OBJECTIVE
Can you output the listing below line for line, unchanged, with the pictures left out?

----- DATA IN THIS EXERCISE -----

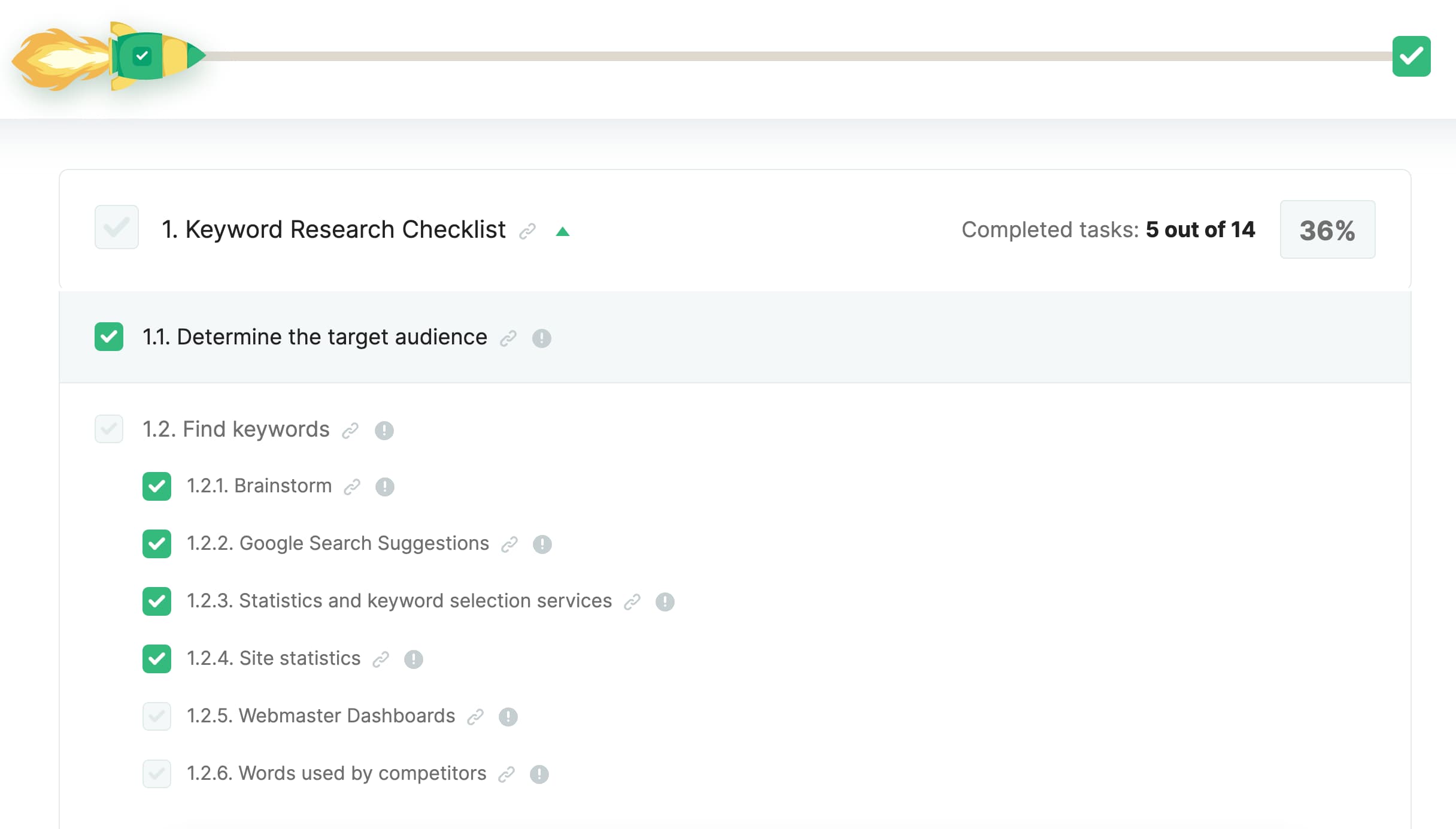The height and width of the screenshot is (829, 1456).
Task: Click the rocket progress indicator icon
Action: pos(142,56)
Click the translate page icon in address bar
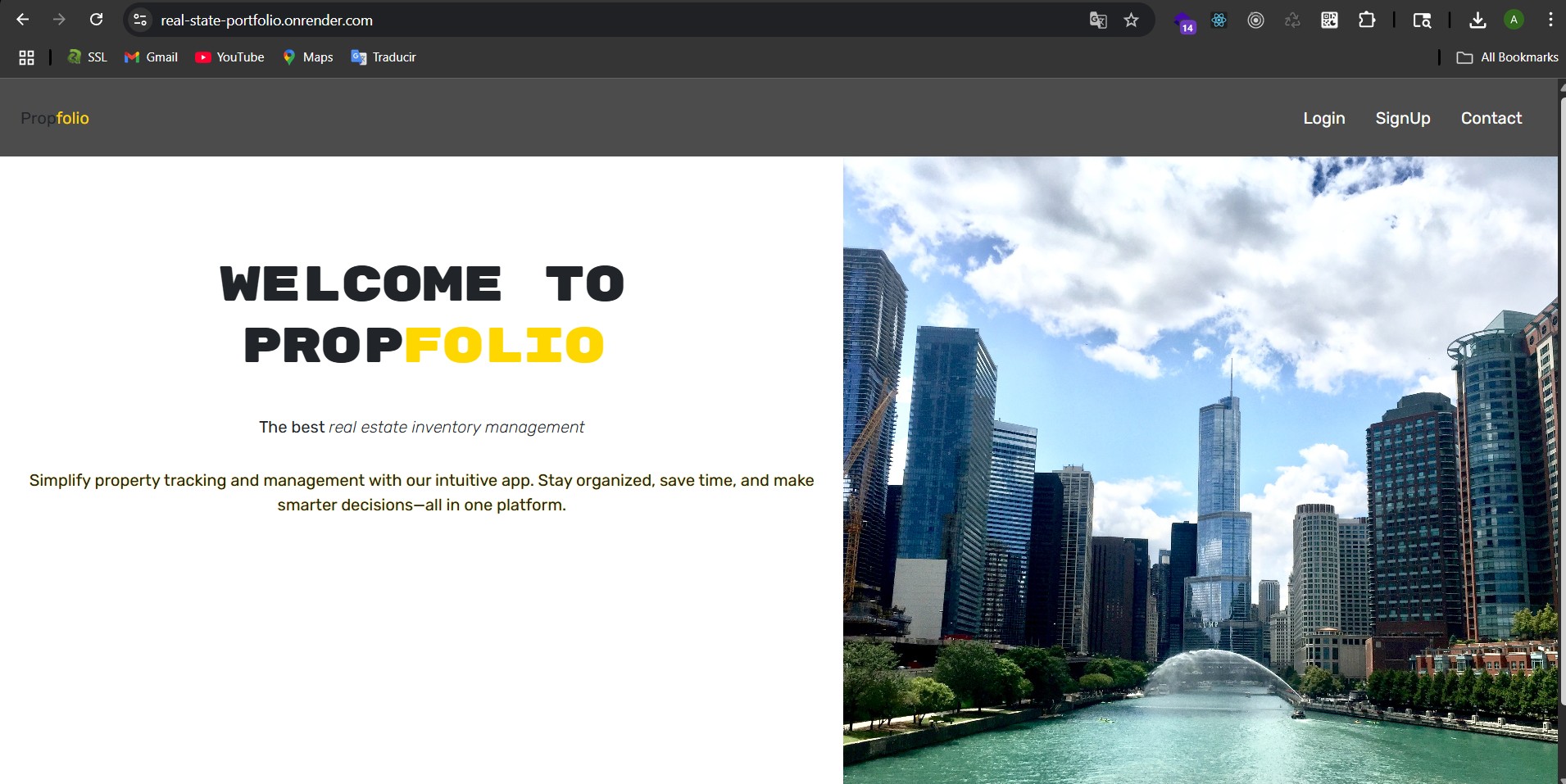The width and height of the screenshot is (1566, 784). [1098, 20]
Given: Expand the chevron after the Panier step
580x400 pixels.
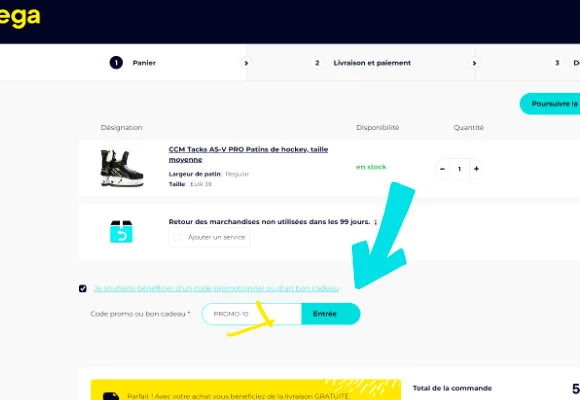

-----

COMPLETED EXERCISE
The height and width of the screenshot is (829, 1456).
Task: Click the rocket progress indicator icon
Action: pos(142,56)
Click the translate page icon in address bar
The width and height of the screenshot is (1566, 784). [1098, 20]
Given: Expand the chevron after the Panier step
580x400 pixels.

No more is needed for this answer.